Ein wichtiger Aspekt hinsichtlich der Zulassungsfähigkeit des Systems ist, dass der Autopilot der Drohne selbst keine KI-Software verwendet. Stattdessen erfolgt die Objekterkennung über ein abgekapseltes KI-System, das externe Objekte identifiziert und dem Autopiloten zur weiteren Verarbeitung meldet. Um die Wirtschaftlichkeit des Systems zu gewährleisten, ist geplant, dass ein einzelner Operator mindestens drei Drohnen parallel steuert, wobei dieser nur bei abweichenden Situationen aktiv eingreifen muss.
Synergien zwischen Luft und Schiene
Die anschließende Diskussion konzentrierte sich auf praxisnahe Herausforderungen und mögliche Lösungen für eine effizientere Gestaltung des Schienengüterverkehrs sowie den Einsatz unbemannter Luftfahrtsysteme. Es wurde noch einmal betont, dass Innovationen im Güterverkehr schrittweise umgesetzt werden müssen, um wirtschaftlich tragfähig zu sein. Eine Flexibilisierung des Einzelwagenverkehrs könnte wesentlich zur Wettbewerbsfähigkeit gegenüber dem LKW beitragen. Zudem wurde das Potenzial von Drohnentechnologie für den Bahnbereich bestätigt, insbesondere in der Infrastrukturüberwachung.

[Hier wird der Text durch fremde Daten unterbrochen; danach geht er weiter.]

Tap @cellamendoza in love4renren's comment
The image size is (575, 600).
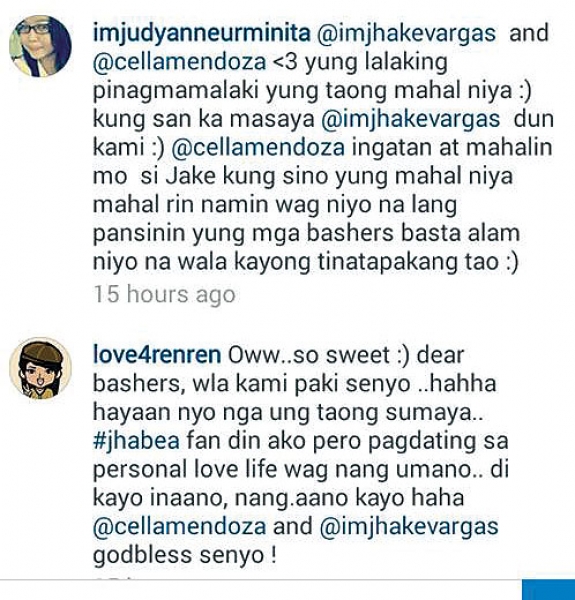tap(179, 527)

Ähnlich wie im Schienenfahrzeugbereich selbst ist die Regulatorik und Zulassung von unbemannten Systemen in der Luftfahrt ein Bereich, für den bisher keine allgemeingültige Regulatorik besteht. Aktivitäten werden daher in der Regel mit Einzelzulassungen umgesetzt. Diese Thematik bietet Potenzial für einen vertieften Austausch, auch über Verkehrsträger hinweg.
Fazit
Das Arbeitskreistreffen Schiene im Rahmen von innocam.NRW lieferte wertvolle Impulse für die Weiterentwicklung der Automatisierung und Digitalisierung im Schienenverkehr. Die vorgestellten Projekte verdeutlichten das hohe Innovationspotenzial und die vielfältigen Möglichkeiten zur Effizienzsteigerung und Nachhaltigkeit.

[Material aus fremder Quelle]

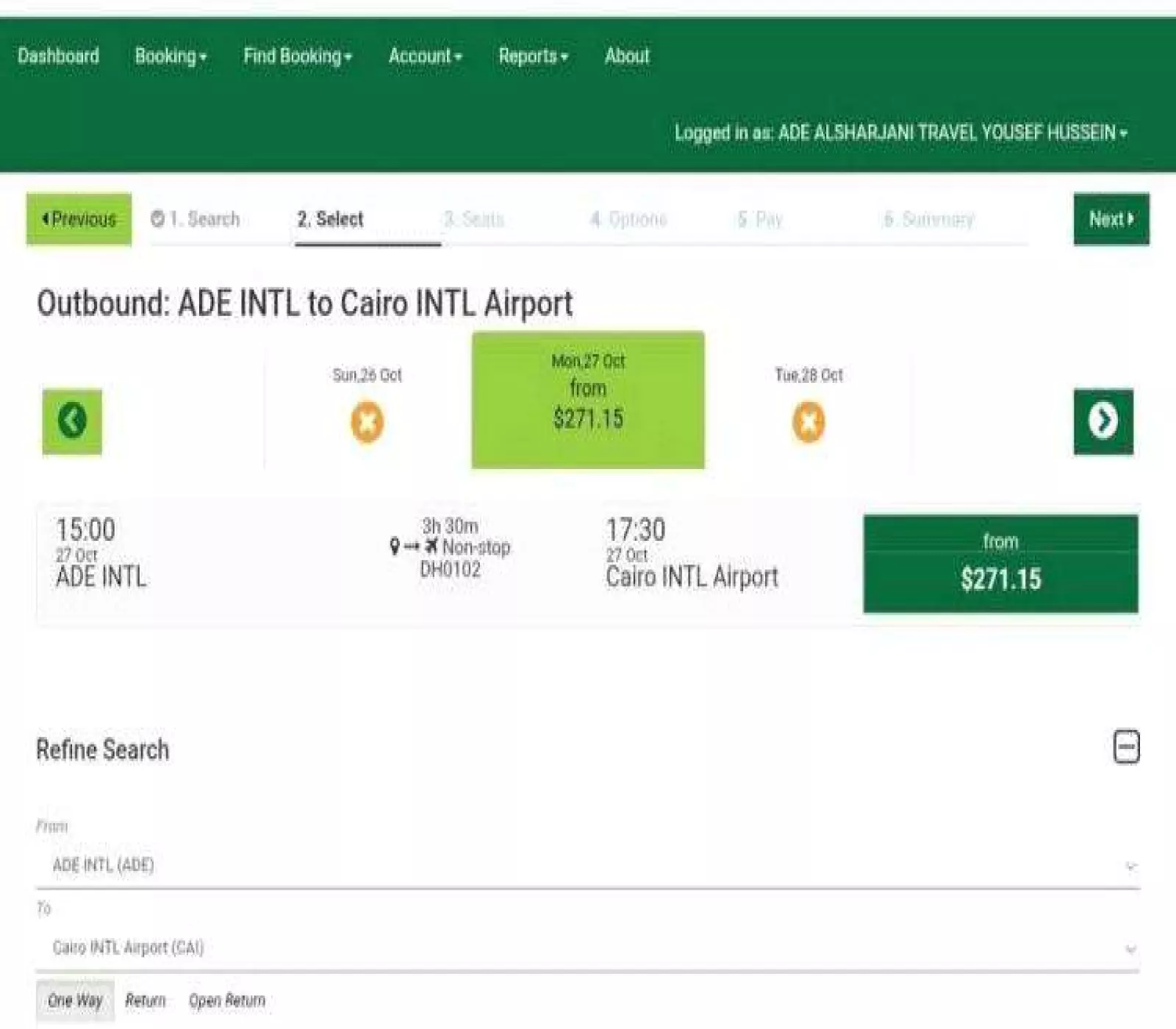Open the To airport dropdown

587,948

Effiziente Lösungen zur Reduzierung manueller Prozesse, insbesondere im Einzelwagenverkehr, können die Wirtschaftlichkeit des Schienengüterverkehrs erheblich steigern. Die Einführung neuartiger Technologien wie der Digitalen Automatischen Kupplung und assistierter Bremsproben bieten Potenzial für eine schnellere Implementierung von Innovationen. Zudem zeigt die Nutzung unbemannter Luftfahrtsysteme vielversprechende Ansätze für die Infrastrukturüberwachung und Wartung. Die Diskussionen machten klar, dass wirtschaftliche Anreize und praxisnahe Umsetzungsschritte entscheidend sind, um den Schienenverkehr langfristig konkurrenzfähig zu gestalten.